Dataset excerpts:
——————

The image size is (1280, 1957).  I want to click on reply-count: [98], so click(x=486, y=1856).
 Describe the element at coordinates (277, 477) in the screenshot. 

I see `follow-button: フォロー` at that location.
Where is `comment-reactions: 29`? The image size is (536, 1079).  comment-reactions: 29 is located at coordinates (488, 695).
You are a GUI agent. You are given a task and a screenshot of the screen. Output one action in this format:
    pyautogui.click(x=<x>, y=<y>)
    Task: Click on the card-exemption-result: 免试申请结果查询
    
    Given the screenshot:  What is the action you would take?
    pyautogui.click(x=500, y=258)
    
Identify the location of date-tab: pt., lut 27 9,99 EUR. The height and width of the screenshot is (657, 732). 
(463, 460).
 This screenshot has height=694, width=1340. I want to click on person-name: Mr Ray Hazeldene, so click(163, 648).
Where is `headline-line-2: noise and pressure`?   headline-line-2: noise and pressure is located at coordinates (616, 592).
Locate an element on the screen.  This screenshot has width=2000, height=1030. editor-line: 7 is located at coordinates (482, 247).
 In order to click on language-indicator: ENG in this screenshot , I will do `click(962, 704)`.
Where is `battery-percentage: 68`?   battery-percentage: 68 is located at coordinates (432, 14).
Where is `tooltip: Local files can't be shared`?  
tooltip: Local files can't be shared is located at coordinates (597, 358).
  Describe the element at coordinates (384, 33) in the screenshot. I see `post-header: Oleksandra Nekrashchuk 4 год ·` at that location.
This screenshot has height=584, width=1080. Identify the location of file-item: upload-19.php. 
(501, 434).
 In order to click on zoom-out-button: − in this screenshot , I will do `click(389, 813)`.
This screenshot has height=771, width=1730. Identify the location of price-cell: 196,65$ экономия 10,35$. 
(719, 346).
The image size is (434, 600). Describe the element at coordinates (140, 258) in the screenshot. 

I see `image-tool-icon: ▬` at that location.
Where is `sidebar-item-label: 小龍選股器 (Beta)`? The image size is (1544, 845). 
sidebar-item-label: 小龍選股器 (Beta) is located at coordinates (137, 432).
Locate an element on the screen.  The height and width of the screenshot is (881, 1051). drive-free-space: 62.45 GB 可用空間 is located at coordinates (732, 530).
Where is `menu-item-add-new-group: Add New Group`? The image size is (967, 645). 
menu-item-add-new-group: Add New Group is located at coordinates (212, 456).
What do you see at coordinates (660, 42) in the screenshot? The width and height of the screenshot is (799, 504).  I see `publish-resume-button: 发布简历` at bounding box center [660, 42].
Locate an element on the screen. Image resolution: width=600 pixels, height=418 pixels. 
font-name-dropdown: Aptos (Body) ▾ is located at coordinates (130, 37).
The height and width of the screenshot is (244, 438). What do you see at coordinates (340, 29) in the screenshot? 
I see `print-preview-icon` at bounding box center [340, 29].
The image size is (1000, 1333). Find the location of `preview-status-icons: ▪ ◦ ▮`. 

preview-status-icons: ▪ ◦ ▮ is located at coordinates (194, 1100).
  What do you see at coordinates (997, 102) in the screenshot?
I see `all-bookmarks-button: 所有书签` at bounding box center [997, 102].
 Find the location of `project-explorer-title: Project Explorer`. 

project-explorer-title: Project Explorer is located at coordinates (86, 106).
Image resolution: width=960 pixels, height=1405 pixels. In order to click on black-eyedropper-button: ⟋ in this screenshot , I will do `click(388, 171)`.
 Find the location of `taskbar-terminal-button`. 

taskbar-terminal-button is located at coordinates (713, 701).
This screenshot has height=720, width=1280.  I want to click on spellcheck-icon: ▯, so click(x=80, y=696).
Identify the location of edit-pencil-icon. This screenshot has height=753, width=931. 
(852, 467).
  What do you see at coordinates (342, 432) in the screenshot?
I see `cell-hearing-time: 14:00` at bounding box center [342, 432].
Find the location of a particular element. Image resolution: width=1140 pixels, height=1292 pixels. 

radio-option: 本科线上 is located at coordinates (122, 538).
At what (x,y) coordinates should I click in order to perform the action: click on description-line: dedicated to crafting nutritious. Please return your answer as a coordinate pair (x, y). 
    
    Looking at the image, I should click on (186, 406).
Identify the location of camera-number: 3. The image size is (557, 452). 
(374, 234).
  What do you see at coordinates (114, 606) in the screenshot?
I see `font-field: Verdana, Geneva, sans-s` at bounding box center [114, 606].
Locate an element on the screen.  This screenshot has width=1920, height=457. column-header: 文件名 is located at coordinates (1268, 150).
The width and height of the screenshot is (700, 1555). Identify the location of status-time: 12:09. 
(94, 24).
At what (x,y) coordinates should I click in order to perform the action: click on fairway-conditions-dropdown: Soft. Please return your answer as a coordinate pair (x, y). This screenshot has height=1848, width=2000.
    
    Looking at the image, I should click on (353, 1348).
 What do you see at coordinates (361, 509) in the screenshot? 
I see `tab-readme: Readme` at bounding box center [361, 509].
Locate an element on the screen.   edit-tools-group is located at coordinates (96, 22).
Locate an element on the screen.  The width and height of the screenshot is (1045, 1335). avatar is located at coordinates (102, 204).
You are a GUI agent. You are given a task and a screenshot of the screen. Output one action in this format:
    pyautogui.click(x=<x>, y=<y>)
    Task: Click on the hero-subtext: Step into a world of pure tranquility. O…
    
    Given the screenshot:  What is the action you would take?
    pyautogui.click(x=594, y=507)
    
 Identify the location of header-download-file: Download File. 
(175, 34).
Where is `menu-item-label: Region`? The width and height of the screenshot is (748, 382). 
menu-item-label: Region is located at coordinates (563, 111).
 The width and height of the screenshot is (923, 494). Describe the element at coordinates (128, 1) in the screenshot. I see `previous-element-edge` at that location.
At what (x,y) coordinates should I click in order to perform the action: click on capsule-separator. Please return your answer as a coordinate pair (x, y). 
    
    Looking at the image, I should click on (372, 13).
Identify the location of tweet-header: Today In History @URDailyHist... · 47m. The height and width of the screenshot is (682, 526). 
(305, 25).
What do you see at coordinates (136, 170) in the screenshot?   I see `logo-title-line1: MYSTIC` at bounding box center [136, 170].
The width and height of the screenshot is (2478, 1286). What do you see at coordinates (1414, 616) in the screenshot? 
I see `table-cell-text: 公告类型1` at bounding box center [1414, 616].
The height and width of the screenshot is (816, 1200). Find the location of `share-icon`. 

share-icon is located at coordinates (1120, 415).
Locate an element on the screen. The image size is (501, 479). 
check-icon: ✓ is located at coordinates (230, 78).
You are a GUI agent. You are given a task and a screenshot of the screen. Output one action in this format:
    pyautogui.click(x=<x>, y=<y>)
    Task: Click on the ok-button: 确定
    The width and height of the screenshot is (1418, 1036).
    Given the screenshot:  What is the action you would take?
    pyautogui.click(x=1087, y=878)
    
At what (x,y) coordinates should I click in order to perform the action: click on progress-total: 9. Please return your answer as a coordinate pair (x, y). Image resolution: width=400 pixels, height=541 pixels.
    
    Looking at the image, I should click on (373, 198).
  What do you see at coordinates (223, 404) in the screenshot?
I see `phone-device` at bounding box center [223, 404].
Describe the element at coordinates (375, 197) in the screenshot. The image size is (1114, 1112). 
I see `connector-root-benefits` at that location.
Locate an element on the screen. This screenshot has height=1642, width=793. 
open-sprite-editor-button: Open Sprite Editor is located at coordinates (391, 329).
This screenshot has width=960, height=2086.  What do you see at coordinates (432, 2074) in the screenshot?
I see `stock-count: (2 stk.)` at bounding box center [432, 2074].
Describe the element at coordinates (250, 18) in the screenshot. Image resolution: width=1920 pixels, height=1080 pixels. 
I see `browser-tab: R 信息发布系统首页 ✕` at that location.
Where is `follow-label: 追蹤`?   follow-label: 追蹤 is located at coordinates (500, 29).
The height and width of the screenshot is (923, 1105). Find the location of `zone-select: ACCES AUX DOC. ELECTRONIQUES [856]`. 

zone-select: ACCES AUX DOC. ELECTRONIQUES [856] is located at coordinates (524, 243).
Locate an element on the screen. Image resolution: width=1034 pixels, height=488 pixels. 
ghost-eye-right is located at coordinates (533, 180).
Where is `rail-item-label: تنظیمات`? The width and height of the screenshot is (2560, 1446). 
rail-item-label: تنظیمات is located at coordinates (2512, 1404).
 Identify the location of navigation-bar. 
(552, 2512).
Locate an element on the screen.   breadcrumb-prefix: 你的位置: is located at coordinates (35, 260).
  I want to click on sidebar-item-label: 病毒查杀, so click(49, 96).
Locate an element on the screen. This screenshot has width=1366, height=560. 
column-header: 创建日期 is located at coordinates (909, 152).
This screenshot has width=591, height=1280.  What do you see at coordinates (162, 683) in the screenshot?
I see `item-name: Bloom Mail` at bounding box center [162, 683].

——————

Assignment: Convert everything from the first line of the items through the line containing "coordinates (488, 695).", inclusive, into a numbered list, leaving out any blank lines.

Answer to this problem:
1. The image size is (1280, 1957).  I want to click on reply-count: [98], so click(x=486, y=1856).
2.  Describe the element at coordinates (277, 477) in the screenshot. 
3. I see `follow-button: フォロー` at that location.
4. Where is `comment-reactions: 29`? The image size is (536, 1079).  comment-reactions: 29 is located at coordinates (488, 695).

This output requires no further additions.